(WRITTEN INSTRUCTION):
Please transcribe the entries word for word, from the line with "Select Minimum Convergence radio option" up to and including the final line of the entries. Leave the pictures out of your answer.

☆ ☆ ☆ ☆ ☆

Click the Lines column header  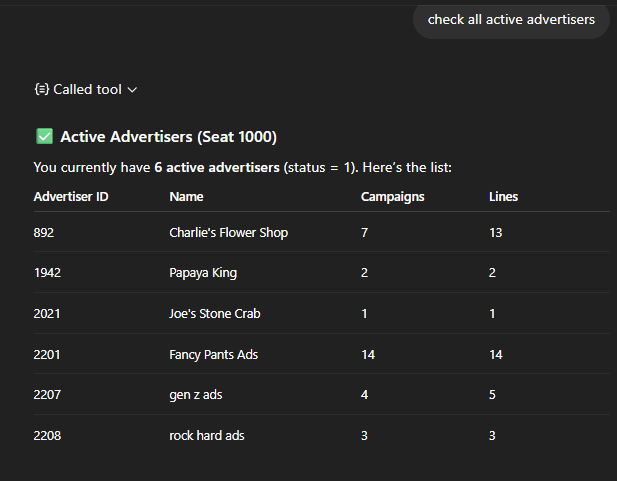[x=503, y=197]
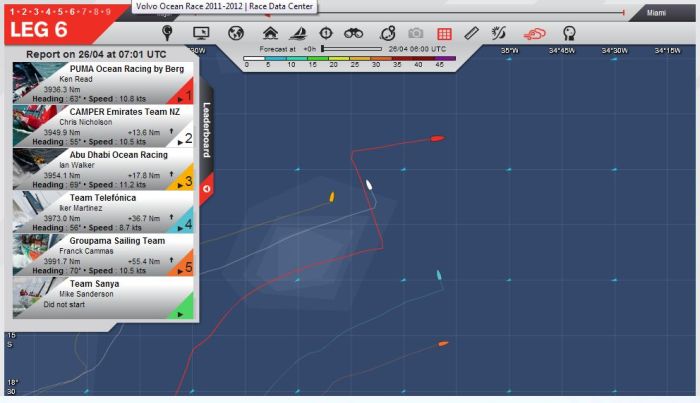Open the globe view icon
Screen dimensions: 700x403
click(x=236, y=33)
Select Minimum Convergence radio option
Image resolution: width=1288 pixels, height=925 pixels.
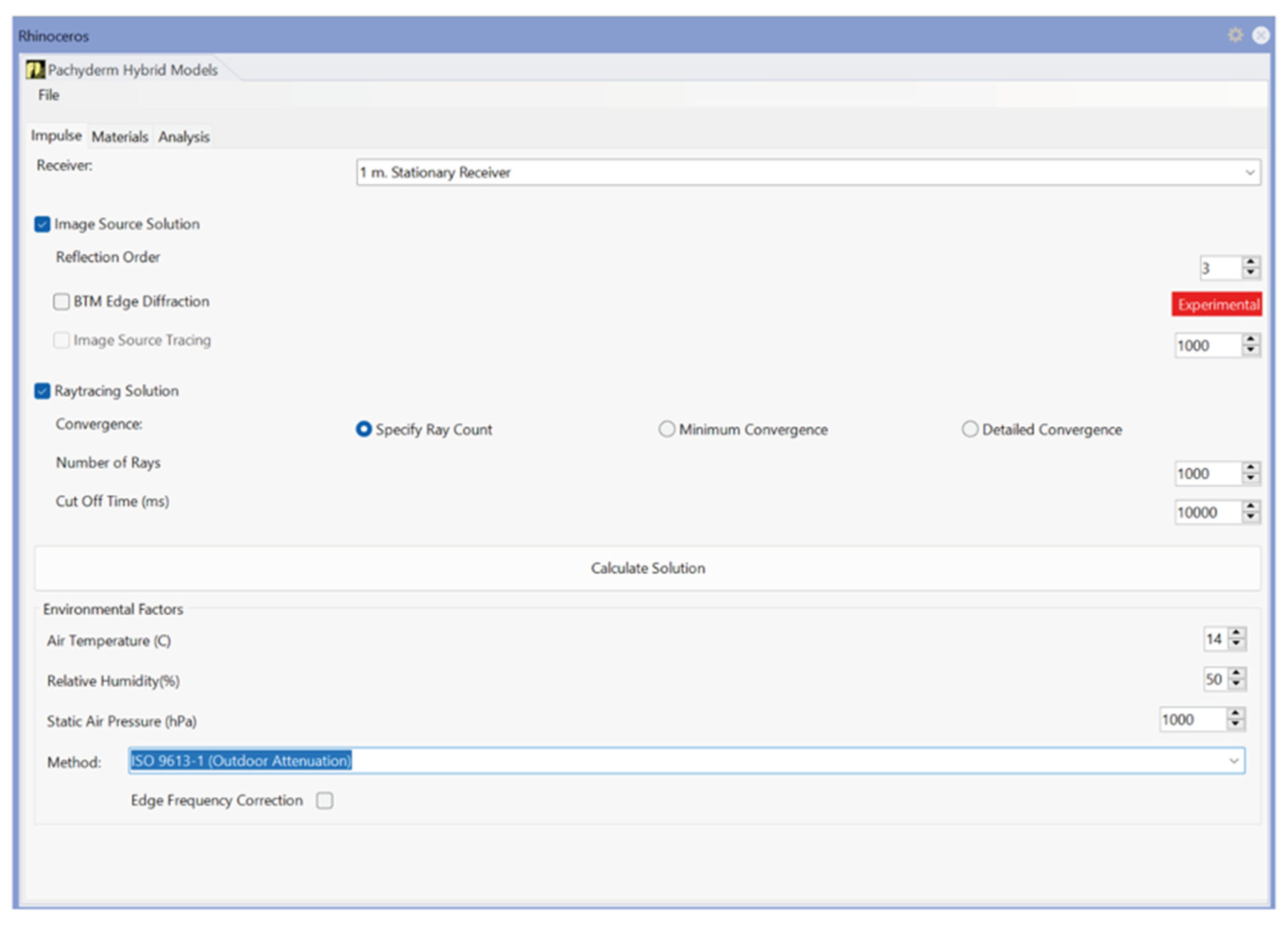click(667, 429)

☆ ☆ ☆ ☆ ☆

(WRITTEN RESPONSE):
Select Minimum Convergence radio option
Image resolution: width=1288 pixels, height=925 pixels.
click(667, 429)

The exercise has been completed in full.